Forum Moderators: open

Message Too Old, No Replies

Purge Information from domain tools and aboutus.org?

         

doni

3:33 am on Mar 8, 2009 (gmt 0)

10+ Year Member



Hello everybody

I'm a total noob to this forum, and to be honest I'm not super tech saavy but I do my best to get by... on to the issue:

Is there anyway to remove/purge your info from a site like domain tools or aboutus.org?

I've found another post on the site made by IncrediBill which showed me how to block the perpetrators IP Addresses... but I'm not sure if we can take it to the next level and get rid of all their stolen information.

I'm a musician, but I don't make enough money yet to be free from the employment world. The problem is these sites make it dam near impossible for me to have clean google results for my first+lastname. I am making a general assumption that in a tough job market, employers would choose somebody who does not have any other extra-curricular activities that they work on over somebody who does; especially when it comes to music, because let's face it, all musicians are peace pipe smoking liabilities (totally not true, but I believe this is the stigma...)

Another thought, am I the only one who finds these domain tools type websites horrible offensive and a huge breach of privacy laws? I actually feel sick that some rouge company would publish my backend information so they can create more advertising revenue.

Any help would be greatly appreciated. Keep up the good work everyone

[edited by: incrediBILL at 10:23 am (utc) on Mar. 10, 2009]
[edit reason] fixed filter issue [/edit]

incrediBILL

4:40 am on Mar 15, 2009 (gmt 0)

WebmasterWorld Senior Member 10+ Year Member Top Contributors Of The Month



I wonder what would happen to either of these (and similar) sites in the event a web site owner was issued with a legal notice to remove content.

That has already happened with SE cache and Archive.org

That's why I always advocate using NOARCHIVE in every page and block all the archive tools in robots.txt and .htaccess just to make sure.

A good resource on the topic and the issues around it is [noarchive.net...] which has a lot of links back to discussions on WebmasterWorld.

GaryK

4:45 am on Mar 15, 2009 (gmt 0)

WebmasterWorld Senior Member 10+ Year Member



My IP attorney once told me I can't be held legally responsible for what scraper sites steal from me in the event of a copyright dispute. I don't think that lets these sites off the hook. But at least it's not my problem according to her.

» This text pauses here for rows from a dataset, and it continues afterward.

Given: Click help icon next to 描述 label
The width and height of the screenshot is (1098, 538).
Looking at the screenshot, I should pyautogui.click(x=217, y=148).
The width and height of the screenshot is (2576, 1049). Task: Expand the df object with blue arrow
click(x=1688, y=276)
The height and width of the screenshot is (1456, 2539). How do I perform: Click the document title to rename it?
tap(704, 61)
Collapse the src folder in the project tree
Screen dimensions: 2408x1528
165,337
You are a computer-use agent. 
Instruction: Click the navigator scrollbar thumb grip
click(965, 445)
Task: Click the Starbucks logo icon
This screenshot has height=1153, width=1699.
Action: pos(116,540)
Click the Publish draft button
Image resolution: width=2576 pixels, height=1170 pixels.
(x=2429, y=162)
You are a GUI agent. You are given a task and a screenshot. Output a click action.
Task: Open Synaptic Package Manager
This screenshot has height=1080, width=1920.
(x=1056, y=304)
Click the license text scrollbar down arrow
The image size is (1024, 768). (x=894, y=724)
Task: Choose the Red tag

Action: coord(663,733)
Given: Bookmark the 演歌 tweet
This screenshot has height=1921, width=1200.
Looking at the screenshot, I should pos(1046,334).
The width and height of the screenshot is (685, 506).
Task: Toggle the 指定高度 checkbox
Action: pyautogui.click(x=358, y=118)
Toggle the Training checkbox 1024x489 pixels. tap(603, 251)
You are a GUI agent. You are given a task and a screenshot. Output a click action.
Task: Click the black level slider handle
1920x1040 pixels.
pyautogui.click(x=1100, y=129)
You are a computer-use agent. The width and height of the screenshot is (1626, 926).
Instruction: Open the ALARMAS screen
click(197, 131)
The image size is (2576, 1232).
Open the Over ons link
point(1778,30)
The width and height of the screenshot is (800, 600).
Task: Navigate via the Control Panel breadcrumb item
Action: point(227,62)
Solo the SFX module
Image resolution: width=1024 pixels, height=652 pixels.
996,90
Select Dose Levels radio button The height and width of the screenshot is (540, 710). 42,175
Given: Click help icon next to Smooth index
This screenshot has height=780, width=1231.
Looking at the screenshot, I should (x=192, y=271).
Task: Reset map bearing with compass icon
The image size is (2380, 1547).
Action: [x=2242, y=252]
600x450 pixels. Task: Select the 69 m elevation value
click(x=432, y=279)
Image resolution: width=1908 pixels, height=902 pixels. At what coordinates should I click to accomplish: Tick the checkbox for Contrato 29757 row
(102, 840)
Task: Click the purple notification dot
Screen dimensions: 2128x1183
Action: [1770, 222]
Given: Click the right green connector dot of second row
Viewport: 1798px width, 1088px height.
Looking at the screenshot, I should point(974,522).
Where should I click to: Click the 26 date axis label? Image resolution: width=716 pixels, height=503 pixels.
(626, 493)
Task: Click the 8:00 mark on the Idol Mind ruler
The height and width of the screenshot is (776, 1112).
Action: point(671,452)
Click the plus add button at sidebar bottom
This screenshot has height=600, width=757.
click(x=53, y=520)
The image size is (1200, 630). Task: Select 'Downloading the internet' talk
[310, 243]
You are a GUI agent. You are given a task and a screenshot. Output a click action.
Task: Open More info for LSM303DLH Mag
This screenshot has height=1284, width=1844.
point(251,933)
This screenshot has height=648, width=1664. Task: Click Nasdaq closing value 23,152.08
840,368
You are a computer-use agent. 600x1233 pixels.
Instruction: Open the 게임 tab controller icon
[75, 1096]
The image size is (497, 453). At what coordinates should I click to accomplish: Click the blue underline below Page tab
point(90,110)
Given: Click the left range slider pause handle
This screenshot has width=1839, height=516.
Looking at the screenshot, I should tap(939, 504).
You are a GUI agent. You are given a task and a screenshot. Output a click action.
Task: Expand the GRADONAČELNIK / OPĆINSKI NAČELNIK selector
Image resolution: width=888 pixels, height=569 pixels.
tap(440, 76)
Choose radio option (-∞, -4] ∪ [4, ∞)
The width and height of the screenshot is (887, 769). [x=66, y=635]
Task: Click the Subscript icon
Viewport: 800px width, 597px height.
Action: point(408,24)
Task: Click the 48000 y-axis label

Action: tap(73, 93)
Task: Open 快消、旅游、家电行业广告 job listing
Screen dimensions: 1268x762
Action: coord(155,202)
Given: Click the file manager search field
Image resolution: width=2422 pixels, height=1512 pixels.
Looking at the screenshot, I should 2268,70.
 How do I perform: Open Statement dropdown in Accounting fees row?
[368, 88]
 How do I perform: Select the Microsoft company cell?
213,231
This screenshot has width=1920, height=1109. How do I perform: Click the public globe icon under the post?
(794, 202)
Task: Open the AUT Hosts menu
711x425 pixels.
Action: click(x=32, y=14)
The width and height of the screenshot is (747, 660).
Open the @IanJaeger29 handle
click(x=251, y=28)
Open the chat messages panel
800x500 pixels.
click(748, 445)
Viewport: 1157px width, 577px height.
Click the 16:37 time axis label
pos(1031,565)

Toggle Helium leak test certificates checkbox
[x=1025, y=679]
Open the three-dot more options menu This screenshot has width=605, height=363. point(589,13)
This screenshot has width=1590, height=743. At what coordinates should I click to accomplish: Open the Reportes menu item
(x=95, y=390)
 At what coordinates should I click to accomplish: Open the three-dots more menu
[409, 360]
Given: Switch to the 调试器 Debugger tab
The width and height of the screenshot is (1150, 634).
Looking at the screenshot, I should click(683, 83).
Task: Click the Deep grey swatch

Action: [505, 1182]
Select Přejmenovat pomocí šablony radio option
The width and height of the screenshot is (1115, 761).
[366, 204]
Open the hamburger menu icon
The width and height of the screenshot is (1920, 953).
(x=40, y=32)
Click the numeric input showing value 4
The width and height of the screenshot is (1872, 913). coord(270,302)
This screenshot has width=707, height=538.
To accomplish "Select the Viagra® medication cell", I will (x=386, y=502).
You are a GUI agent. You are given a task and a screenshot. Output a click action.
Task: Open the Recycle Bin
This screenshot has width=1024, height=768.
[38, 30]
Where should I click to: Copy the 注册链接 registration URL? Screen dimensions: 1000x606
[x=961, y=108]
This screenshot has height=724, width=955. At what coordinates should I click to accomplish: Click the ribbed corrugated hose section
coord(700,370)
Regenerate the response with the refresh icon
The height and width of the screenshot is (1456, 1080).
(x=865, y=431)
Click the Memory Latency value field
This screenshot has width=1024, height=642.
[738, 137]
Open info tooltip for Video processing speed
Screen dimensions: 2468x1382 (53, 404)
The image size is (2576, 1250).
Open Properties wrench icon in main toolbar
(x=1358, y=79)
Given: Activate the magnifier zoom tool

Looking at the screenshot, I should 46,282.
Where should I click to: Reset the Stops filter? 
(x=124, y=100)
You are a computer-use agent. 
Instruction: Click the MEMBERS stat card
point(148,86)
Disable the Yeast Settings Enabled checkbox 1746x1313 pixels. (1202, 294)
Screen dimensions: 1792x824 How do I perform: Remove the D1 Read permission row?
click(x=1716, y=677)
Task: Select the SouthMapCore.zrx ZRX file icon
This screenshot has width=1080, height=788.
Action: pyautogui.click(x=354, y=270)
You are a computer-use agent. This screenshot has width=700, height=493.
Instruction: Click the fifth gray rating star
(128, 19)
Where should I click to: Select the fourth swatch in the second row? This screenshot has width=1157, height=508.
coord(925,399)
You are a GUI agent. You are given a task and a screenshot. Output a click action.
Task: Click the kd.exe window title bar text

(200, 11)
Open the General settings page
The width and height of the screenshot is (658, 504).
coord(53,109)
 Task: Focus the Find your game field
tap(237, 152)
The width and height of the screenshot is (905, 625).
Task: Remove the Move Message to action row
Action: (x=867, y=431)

Edit Reason: I can't type tonight.

[edited by: GaryK at 4:46 am (utc) on Mar. 15, 2009]

incrediBILL

4:57 am on Mar 15, 2009 (gmt 0)

WebmasterWorld Senior Member 10+ Year Member Top Contributors Of The Month



Gary, there's a big difference between being held responsible and being used as evidence.

The archives can sometimes prove you're INNOCENT, but the lawyers are scraping them to find EVIDENCE, so the answer is NOARCHIVE for me:
[webmasterworld.com...]

[edited by: incrediBILL at 5:09 am (utc) on Mar. 15, 2009]

GaryK

5:08 am on Mar 15, 2009 (gmt 0)

WebmasterWorld Senior Member 10+ Year Member



Gotcha. I didn't think about that aspect of it. ;)

enigma1

11:54 am on Mar 15, 2009 (gmt 0)

WebmasterWorld Senior Member 10+ Year Member



so the answer is NOARCHIVE for me...

Bill, I am not sure, how this will accomplish anything.

How will anyone ever know if a spider doesn't store and archive web content? Just because it is not listed, doesn't say anything.

It could easily be stored and be accessible only for "private use" and when the "time is right" will be presented.

And from what I am reading online, it is likely the case. So many "spiders" indexing content and do not even have a search page.

incrediBILL

5:39 pm on Mar 15, 2009 (gmt 0)

WebmasterWorld Senior Member 10+ Year Member Top Contributors Of The Month



How will anyone ever know if a spider doesn't store and archive web content?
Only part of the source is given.